* _ASSIGNMENT_
Write out exactly the lines below that run from the one containing "Click the 球体 sphere primitive button" through the one containing "You are a computer-use agent. Screen dimensions: 854x656", both included, with no other lines.

* _RECORD EXCERPTS_
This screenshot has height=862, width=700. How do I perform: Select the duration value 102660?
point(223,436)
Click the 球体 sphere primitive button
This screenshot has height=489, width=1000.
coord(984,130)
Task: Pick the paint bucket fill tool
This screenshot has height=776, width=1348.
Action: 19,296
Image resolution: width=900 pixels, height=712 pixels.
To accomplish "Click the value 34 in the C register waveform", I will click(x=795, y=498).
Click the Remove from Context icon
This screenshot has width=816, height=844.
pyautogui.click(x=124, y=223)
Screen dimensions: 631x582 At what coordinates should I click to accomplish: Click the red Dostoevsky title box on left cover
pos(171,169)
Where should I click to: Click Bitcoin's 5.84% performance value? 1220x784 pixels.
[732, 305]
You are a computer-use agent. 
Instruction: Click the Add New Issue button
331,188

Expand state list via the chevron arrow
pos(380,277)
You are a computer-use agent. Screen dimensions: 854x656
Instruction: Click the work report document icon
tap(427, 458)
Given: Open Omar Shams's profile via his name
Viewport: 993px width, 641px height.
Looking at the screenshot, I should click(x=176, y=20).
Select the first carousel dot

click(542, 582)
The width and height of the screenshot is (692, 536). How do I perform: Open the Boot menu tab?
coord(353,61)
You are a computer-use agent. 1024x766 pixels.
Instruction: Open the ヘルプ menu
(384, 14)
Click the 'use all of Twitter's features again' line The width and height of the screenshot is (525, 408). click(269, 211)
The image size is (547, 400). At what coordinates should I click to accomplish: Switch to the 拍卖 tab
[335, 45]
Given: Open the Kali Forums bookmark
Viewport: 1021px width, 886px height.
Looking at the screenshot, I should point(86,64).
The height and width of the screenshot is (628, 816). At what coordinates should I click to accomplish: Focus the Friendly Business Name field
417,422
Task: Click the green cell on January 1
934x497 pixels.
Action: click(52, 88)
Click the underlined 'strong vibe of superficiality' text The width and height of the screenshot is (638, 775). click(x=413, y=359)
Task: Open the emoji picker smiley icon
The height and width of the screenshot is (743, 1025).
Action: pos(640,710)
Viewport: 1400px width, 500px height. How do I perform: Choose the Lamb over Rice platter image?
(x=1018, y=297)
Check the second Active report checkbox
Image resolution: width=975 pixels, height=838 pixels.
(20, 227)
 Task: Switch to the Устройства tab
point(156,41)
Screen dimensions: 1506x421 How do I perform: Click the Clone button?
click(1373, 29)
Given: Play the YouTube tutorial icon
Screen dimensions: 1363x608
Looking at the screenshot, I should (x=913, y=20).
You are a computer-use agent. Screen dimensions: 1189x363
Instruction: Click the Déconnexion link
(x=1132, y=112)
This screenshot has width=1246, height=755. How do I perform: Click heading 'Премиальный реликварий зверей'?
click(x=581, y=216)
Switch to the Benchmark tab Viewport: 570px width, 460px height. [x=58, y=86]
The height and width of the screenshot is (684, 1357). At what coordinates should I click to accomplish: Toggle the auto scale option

* _TASK SOLUTION_
Click the 球体 sphere primitive button
This screenshot has height=489, width=1000.
coord(984,130)
Task: Pick the paint bucket fill tool
This screenshot has height=776, width=1348.
Action: 19,296
Image resolution: width=900 pixels, height=712 pixels.
To accomplish "Click the value 34 in the C register waveform", I will click(x=795, y=498).
Click the Remove from Context icon
This screenshot has width=816, height=844.
pyautogui.click(x=124, y=223)
Screen dimensions: 631x582 At what coordinates should I click to accomplish: Click the red Dostoevsky title box on left cover
pos(171,169)
Where should I click to: Click Bitcoin's 5.84% performance value? 1220x784 pixels.
[732, 305]
You are a computer-use agent. 
Instruction: Click the Add New Issue button
331,188

Expand state list via the chevron arrow
pos(380,277)
You are a computer-use agent. Screen dimensions: 854x656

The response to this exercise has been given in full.